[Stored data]
*** Begin section ***

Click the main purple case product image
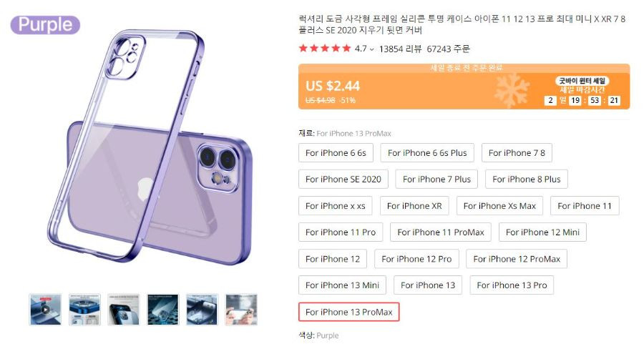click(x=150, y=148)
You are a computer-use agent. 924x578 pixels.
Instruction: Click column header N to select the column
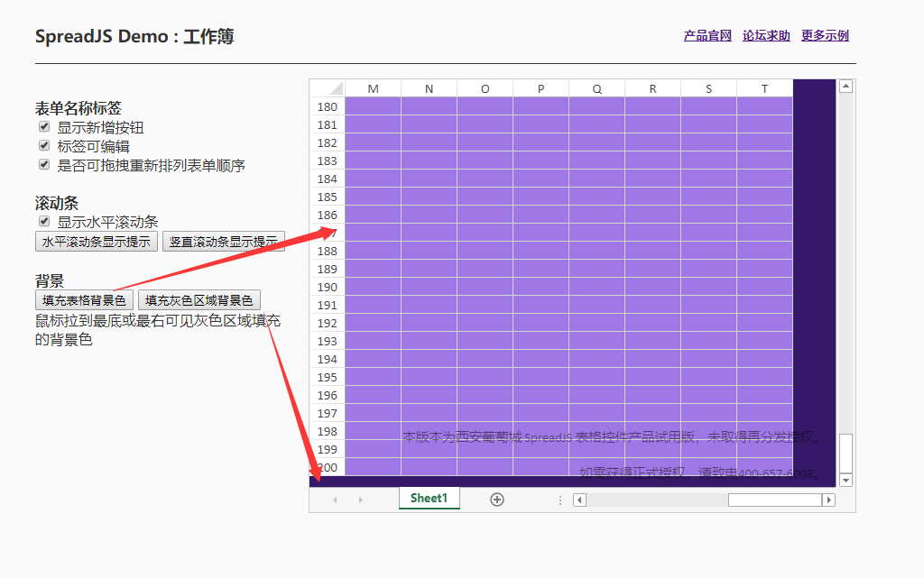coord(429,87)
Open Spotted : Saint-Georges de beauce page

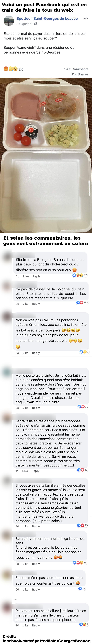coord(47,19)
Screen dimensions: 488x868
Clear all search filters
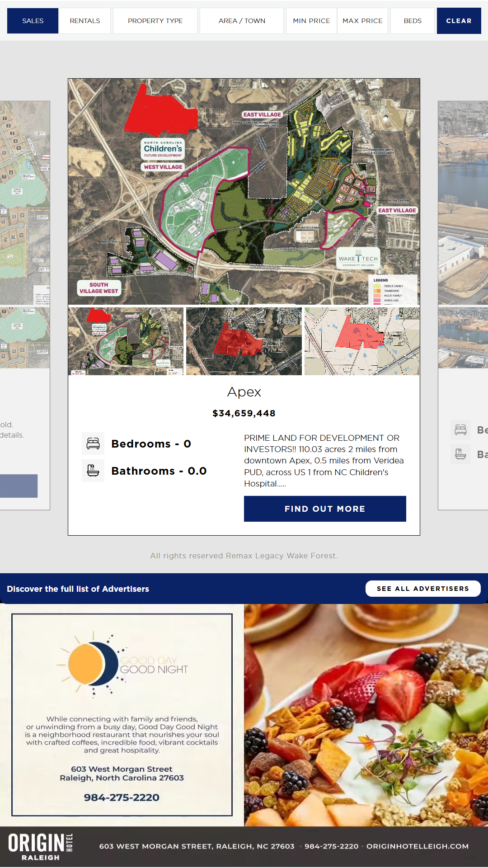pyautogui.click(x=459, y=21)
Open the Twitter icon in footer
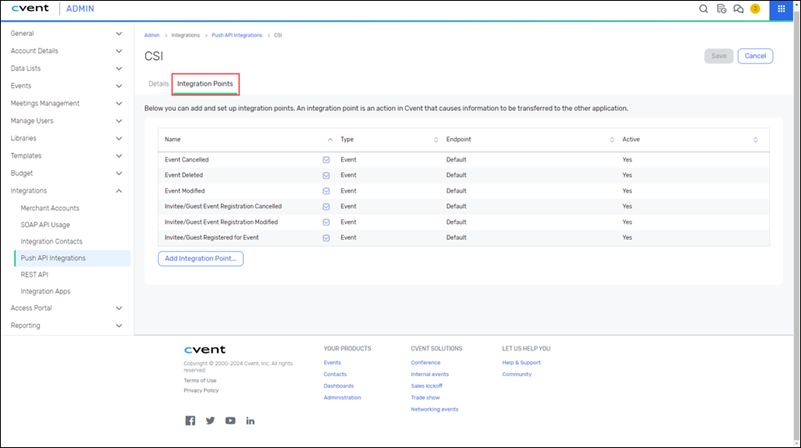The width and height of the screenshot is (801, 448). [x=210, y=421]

*** End section ***
*** Begin section ***

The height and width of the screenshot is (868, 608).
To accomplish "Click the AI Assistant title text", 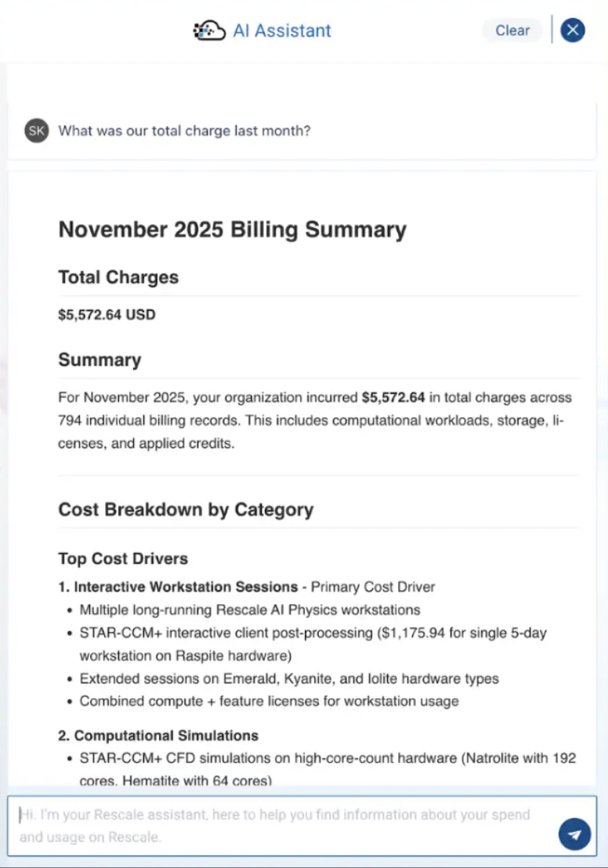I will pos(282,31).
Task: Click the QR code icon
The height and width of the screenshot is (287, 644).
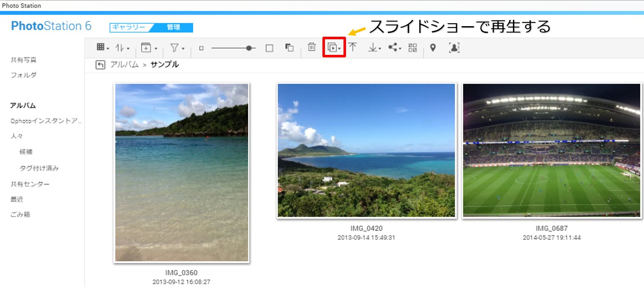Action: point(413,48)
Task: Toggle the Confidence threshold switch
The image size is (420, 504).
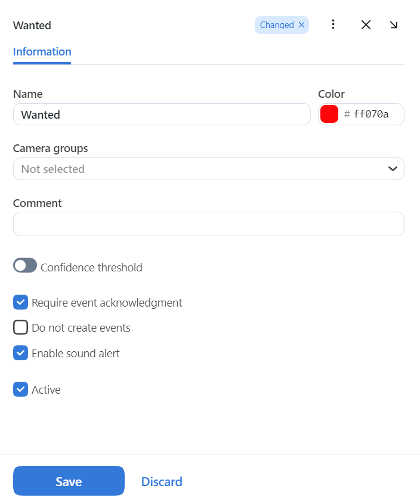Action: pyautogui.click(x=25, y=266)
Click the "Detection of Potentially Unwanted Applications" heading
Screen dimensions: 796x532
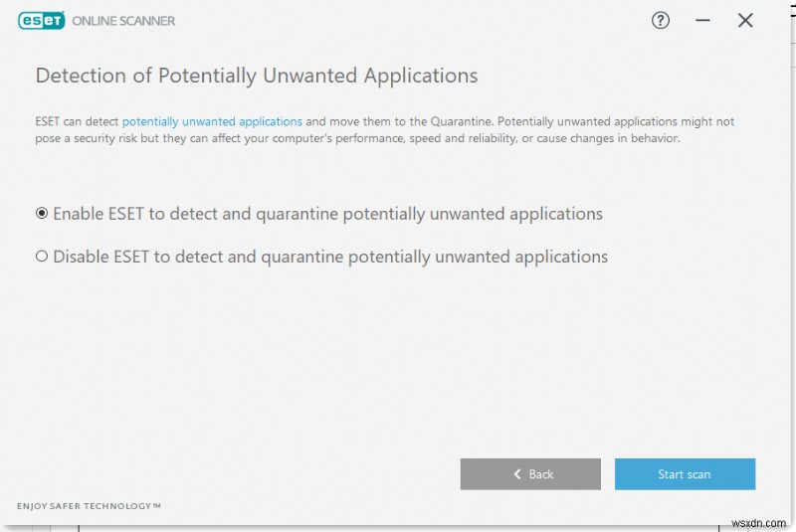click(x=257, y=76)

*** End section ***
*** Begin section ***

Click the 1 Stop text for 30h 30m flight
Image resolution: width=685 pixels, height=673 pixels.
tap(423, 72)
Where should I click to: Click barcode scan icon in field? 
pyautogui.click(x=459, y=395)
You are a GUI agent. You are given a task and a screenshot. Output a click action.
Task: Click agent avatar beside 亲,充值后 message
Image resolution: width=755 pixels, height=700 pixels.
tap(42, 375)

*** End section ***

Pull every line containing "agent" out of the records.

You are a computer-use agent. 924x578 pixels.
You are a GUI agent. You are given a task and a screenshot. Output a click action.
Task: Click agent avatar beside 亲,充值后 message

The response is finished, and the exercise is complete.